This pride is a symptom of another characteristic: resilience. The Armenians have been kicked around for centuries. Have you ever heard an old Jewish lady talk about the woes of the Jews? That tirade was nothing compared to what an old Armenian could go on. And rightfully so: Armenia’s Mt. Ararat (now within the borders of Turkey) is traditionally where Noah’s Ark landed at the end of the flood. Armenians are very proud of this history, but can’t just go over and hike this holy mount. Turkey-Armenian relations, for those of you who have been living under a rock, are volatile. Armenia was the very first country in the world to accept Christianity as its official state religion. Christianity has flourished, but between the Pagan invasions and Soviet scorn of religion, the Armenian people had to practice in secret. No matter, Armenian Orthodoxy has survived all of that. There is no wonder that Armenia is the land of many churches... that’s what you see. Everywhere. Carved into mountains sometimes. Literally carved into stone. It’s amazing, and a testament to the ability of Armenian people to flourish under oppression. Take that, Stalin!
I saw a lot of day-to-day resilience too, just in my simple interactions with regular people. Armenia, though once a beacon of scholasticism, has an incredible unemployment rate. When I was there, it was at 74%. We complain during the worst recession since the Great Depression that our unemployment rate is high, but it’s less than 10%. I wonder what the recession is doing to Armenia. People don’t let it discourage them that they can’t get jobs: they go to school, get their PhDs, and do what they can for their country. Teachers in Armenia have a monthly salary of $10, and they rarely get paid. But kids don’t sit at home and do nothing, they still get an education, and they still fight to improve their country. I knew a teacher who went to school and taught every day, but hadn’t been paid in months. Of course poverty is obvious on the streets, with people living in squalor and hoards of children running loose. A rich person in Armenia has running water 24 hours a day. My brother knows much more about the economy of Armenia, as he did research there as part of his Undergraduate Honors thesis. You can get in touch with him for more on that.
Even in the face of unemployment and poverty, I have never been among a more generous group of people. I was regularly forced to eat fresh vegetables and succulent pastries until I was past the point of nausea, even though I had no way of knowing if the family would be eating for the rest of the week. And the food is gooooood. Once, I was writing in my journal at midnight after a long day, assuming everyone was in bed already: “Zara’s mom just ran in very cutely and handed me a plate with 4 apple slices and 4 apricots... it was so cute and kind... how could I say no? I ate all of the apples, which are perishable, and 2 apricots to be polite... AH! She just brought me cake too!!” We were constantly showing up in villages where hundreds of people would be there to greet us, thrilled to see strange faces. We visited a small mountain village, and someone let slip that it was my birthday. I had dozens of roses from strangers by the end of the day, and no idea what to do with them all. They were beautiful.
So, here are some pictures of Armenian people, accompanied by journal entries describing them:
“We again went into the oven to watch the preparation of the lavash, where Joanne got to make one and was absolutely pleased as peaches. I also got to make a cake or two of the kind that we had at Aghod... ohh they’re so good.” (Traditional Armenian ovens are kind of like Indian tandoors.)

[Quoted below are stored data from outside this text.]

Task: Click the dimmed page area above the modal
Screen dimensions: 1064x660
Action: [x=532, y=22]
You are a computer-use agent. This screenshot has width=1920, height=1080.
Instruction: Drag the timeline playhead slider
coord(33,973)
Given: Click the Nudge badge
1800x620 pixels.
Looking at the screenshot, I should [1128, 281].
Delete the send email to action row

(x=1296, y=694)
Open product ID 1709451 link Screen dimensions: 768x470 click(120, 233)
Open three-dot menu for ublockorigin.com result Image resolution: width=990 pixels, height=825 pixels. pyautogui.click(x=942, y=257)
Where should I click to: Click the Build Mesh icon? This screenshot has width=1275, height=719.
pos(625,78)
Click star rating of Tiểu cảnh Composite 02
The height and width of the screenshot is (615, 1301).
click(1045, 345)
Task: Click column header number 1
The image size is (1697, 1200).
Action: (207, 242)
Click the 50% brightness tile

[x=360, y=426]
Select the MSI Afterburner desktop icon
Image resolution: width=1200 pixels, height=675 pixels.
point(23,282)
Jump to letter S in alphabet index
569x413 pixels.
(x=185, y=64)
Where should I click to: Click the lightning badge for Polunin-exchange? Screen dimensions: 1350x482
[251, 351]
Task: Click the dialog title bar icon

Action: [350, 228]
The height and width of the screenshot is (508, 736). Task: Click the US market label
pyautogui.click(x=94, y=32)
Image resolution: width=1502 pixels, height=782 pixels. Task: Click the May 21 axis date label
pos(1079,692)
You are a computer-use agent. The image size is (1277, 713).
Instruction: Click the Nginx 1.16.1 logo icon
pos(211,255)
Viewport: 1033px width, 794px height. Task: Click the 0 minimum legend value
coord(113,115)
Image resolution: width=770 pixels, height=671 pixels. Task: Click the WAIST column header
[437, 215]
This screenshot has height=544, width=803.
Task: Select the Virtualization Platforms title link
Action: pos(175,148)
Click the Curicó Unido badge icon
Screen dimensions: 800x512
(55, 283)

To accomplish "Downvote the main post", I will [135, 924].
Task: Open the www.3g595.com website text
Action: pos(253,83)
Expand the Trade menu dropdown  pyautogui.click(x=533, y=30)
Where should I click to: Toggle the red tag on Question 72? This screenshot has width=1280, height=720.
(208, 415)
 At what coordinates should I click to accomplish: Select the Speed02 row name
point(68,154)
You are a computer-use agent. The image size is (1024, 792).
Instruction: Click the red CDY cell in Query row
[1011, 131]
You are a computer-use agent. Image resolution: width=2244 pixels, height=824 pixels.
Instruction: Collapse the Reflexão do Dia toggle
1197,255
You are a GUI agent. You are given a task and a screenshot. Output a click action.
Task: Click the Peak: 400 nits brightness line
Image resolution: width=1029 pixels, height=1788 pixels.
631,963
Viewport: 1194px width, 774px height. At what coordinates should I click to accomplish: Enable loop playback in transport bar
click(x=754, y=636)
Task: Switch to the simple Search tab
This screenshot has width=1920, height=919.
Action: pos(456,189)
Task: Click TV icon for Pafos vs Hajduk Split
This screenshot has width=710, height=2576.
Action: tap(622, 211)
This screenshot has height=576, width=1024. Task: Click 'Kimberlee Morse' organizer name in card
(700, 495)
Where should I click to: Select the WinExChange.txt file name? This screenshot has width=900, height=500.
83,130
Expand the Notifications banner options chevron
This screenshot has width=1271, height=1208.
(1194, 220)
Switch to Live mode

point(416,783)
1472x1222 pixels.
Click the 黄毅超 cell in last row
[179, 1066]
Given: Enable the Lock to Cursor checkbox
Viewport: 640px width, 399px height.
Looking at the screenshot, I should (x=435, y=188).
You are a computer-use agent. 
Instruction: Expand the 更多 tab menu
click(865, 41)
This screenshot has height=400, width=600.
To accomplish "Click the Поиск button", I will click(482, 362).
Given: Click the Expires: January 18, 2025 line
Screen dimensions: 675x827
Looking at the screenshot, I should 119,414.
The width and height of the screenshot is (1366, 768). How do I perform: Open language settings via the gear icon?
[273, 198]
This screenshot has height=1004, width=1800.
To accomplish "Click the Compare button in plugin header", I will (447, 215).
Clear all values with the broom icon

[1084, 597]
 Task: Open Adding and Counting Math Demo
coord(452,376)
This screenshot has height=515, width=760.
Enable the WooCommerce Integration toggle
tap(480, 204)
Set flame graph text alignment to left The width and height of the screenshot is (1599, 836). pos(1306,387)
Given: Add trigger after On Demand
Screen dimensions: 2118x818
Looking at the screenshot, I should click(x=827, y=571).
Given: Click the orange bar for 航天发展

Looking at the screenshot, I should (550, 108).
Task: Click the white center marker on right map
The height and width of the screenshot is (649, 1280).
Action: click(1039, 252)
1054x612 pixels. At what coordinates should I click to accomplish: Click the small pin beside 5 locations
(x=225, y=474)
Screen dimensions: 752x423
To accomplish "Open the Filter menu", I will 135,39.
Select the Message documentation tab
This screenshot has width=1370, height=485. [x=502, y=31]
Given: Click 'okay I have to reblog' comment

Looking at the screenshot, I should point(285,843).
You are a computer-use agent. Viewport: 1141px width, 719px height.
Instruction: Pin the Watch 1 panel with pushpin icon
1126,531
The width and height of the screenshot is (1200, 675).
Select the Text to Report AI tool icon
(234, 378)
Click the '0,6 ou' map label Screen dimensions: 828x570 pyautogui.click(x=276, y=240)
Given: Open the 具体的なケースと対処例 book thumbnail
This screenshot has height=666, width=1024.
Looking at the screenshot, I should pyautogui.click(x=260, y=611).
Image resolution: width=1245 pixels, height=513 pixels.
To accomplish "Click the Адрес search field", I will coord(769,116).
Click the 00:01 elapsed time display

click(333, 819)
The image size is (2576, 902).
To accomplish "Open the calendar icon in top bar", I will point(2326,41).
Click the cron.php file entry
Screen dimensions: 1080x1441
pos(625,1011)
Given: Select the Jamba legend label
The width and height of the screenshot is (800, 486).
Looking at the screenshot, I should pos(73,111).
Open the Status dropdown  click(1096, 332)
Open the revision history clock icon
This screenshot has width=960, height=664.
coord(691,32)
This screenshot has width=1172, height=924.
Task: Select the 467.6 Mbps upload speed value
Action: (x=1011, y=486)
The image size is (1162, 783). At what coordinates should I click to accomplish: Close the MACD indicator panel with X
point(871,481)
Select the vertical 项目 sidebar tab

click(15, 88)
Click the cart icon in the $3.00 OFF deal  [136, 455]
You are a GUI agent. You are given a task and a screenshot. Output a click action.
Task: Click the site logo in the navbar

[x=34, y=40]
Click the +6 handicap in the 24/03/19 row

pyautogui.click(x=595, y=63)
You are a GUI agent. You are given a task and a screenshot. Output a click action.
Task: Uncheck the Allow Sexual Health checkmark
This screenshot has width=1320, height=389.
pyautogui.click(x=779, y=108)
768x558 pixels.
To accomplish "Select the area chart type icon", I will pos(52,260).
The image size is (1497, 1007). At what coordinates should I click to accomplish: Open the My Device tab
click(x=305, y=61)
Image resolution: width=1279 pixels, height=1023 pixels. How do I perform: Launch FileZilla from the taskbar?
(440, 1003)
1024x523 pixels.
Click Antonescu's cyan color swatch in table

“Another melancholy stop was the deaf school. Miss Karine translated for the principal as he told us all about their school, and how the children come from as far away as Georgia because it’s the only deaf school around. He took us to their sewing classes and their art classes and showed us the students’ work. It was really quite miraculous to see deaf children learning such life lessons from a school that just replaced lip-reading with signing two years ago.”

“A whole bunch of adorable village girls swarmed around us (including three little girls who I referred to as my fan club, for they followed me around waving and blowing kisses for hours) ...”

“Old ladies, I think, were created to bargain. Short, stopped, wrinkled, mangled, toothless, and absolutely brutal. They are absolutely relentless and so hard to haggle with! One would think, what can they do, gum me to death? But oh geez... it’s indescribable. Thus I never get my mother’s tablecloth at Vernisazh market, but I did get two bracelets for myself (from male vendors: pushovers really.)”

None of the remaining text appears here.